O magistrado afirmou que a investigação cumpre papel relevante diante de “ataques” à Corte. “Eu tenho a impressão de que o inquérito continua necessário”, declarou. Ele também disse que o STF “tem sido vilipendiado”.
INVESTIGAÇÃO ABERTA HÁ SETE ANOS
O inquérito foi aberto em março de 2019 pelo então presidente do STF, Dias Toffoli. A iniciativa partiu da própria Corte, sem pedido da Procuradoria-Geral da República. O ministro Alexandre de Moraes é o relator e conduz as investigações.
O objetivo é apurar a suposta disseminação de notícias falsas e ameaças contra integrantes do STF. Juristas e analistas políticos criticam o procedimento. Eles apontam ilegalidades, como a abertura de ofício.
CASO ROMEU ZEMA
Na semana passada, Gilmar Mendes enviou uma notícia-crime a Alexandre de Moraes. O documento pedia a inclusão do governador de Minas Gerais, Romeu Zema, na investigação. O motivo foi um vídeo de sátira publicado pelo político mineiro nas redes sociais. Moraes remeteu o pedido à Procuradoria-Geral da República.

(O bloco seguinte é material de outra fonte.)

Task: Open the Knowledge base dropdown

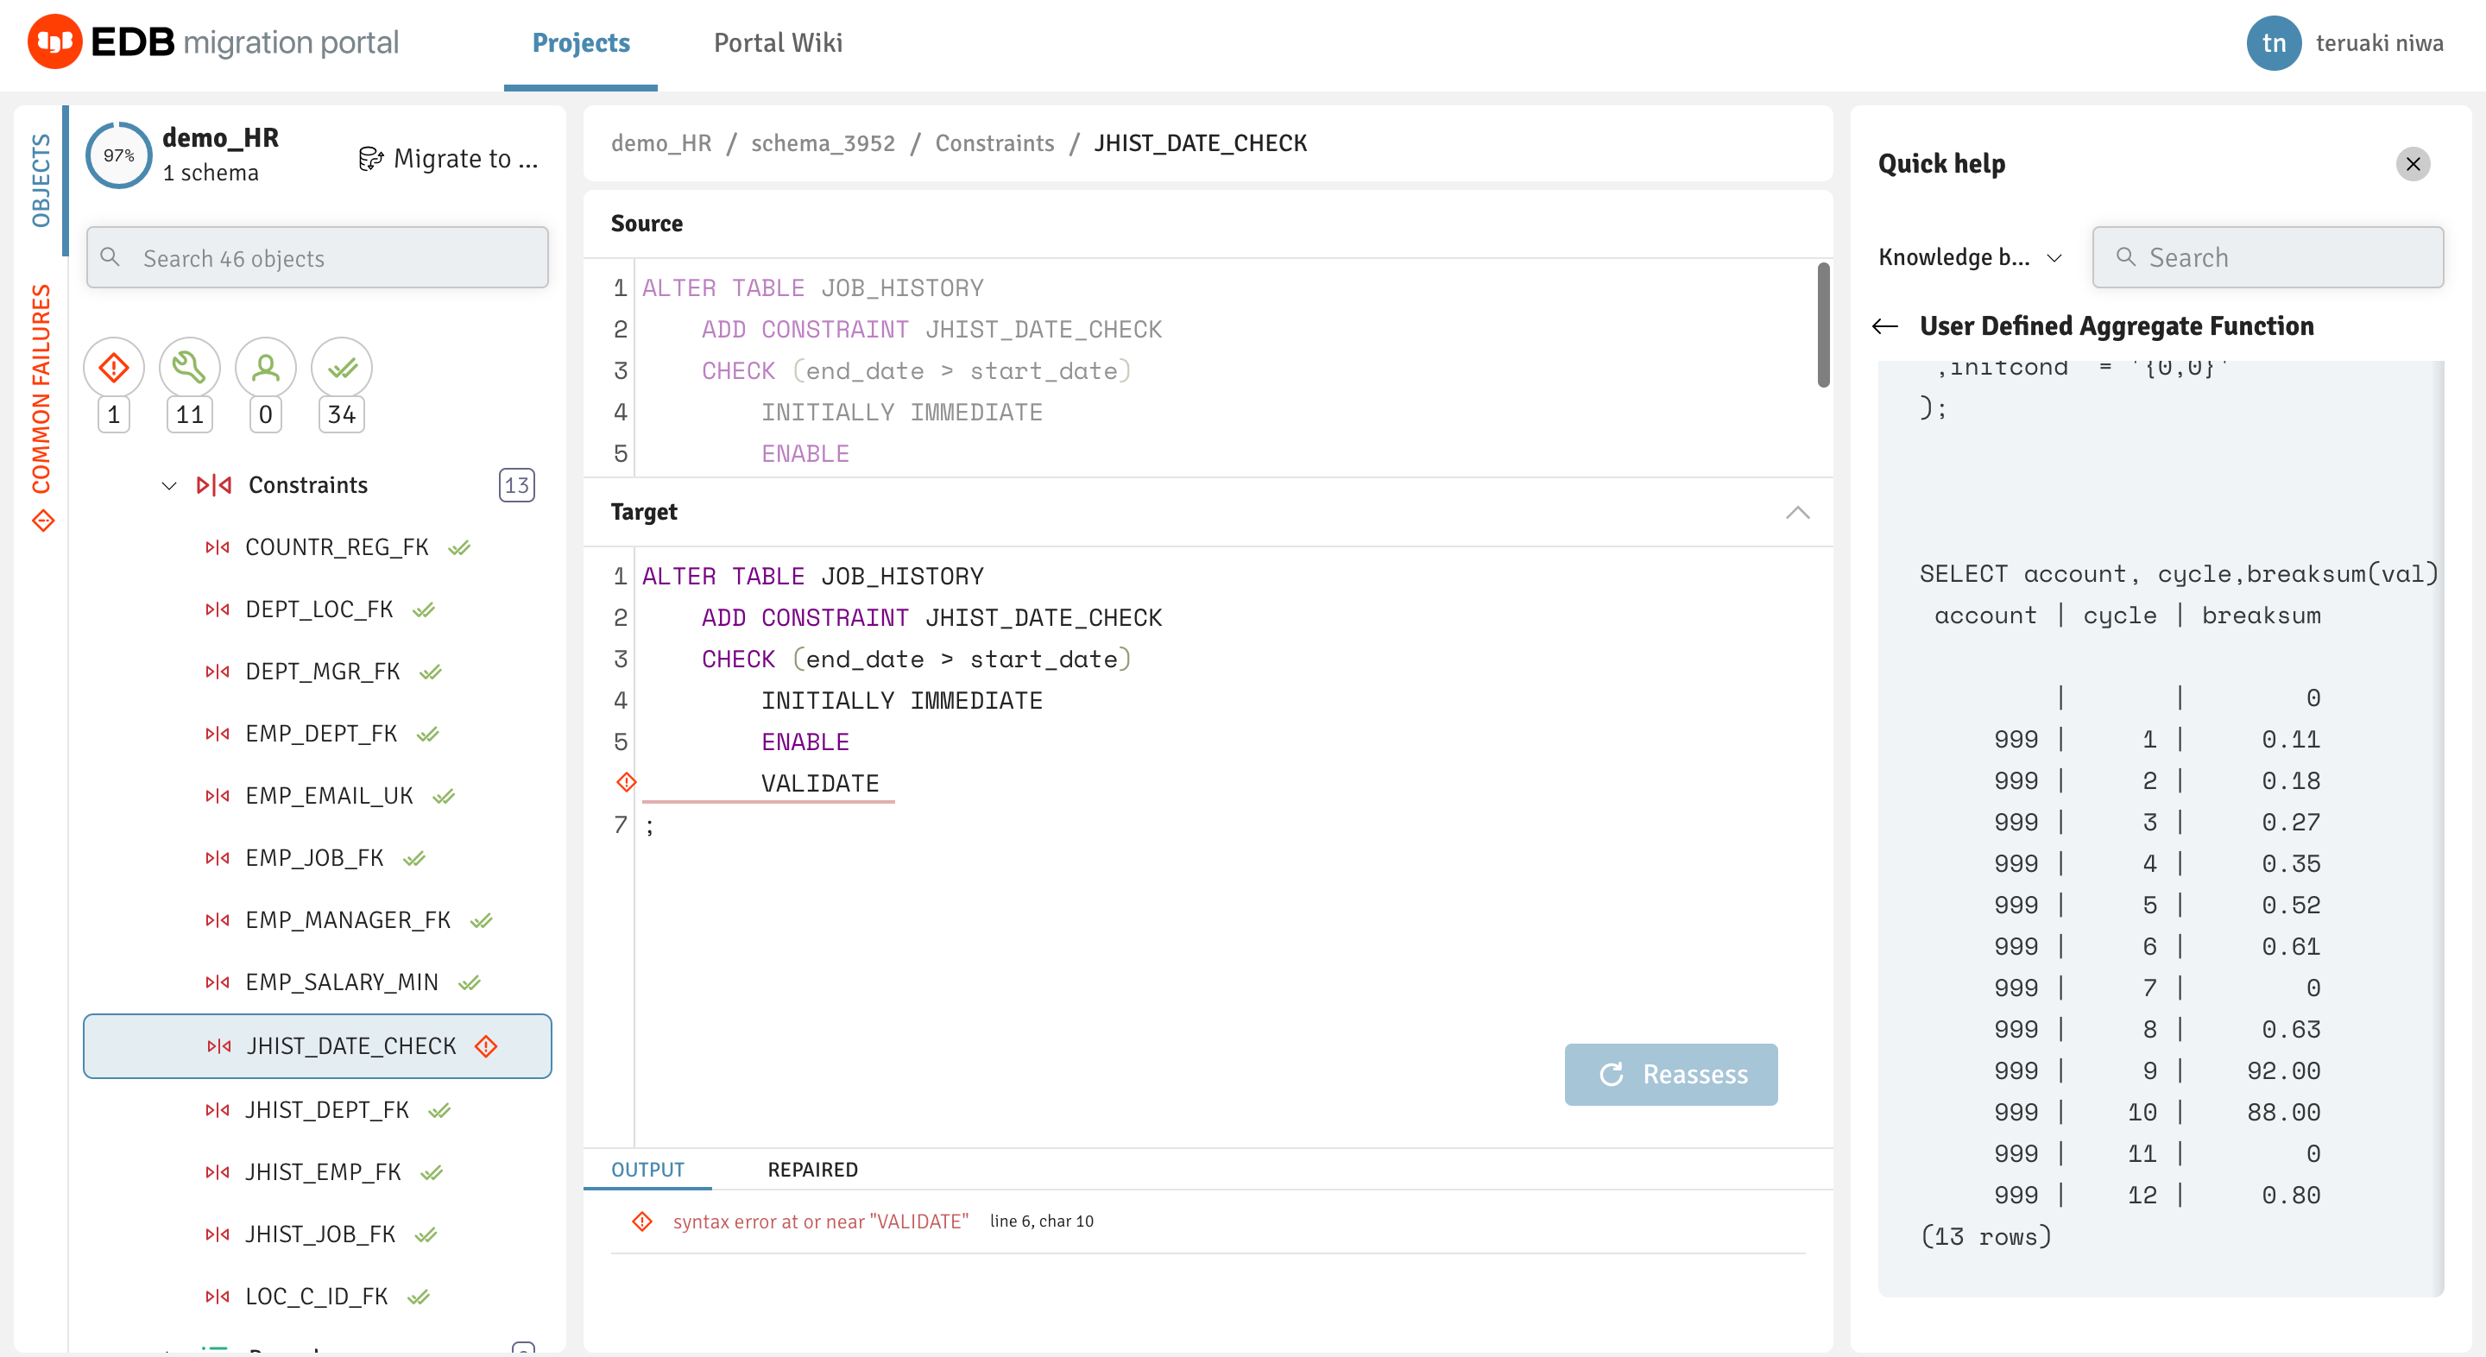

Na entrevista, Gilmar citou episódios recentes para justificar a manutenção do inquérito. Ele mencionou a atuação do relator da CPI do Crime Organizado. “Veja, por exemplo, a coragem, eu diria a covardia, do relator da CPI”, afirmou.
O ministro questionou se ataques à Corte poderiam ser deixados sem resposta. Gilmar também concedeu entrevista à TV Record na mesma data.
Gilmar Mendes avaliou que a abertura do inquérito foi um momento importante para o STF. “Acho que foi um momento importante do Supremo ter aberto o inquérito”, disse. Ele defendeu a manutenção da investigação pelo menos até as eleições. “Acho que é relevante”, concluiu.
O ministro Alexandre de Moraes já sinalizou que pretende manter o inquérito até 2027.